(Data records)
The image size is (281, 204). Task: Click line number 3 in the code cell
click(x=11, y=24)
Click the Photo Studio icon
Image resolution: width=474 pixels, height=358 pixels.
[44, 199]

__Aim of the exercise__.
Retype the entries exactly, including every line.

__Reply__.
The image size is (281, 204). Task: Click line number 3 in the code cell
click(x=11, y=24)
Click the Photo Studio icon
Image resolution: width=474 pixels, height=358 pixels.
[44, 199]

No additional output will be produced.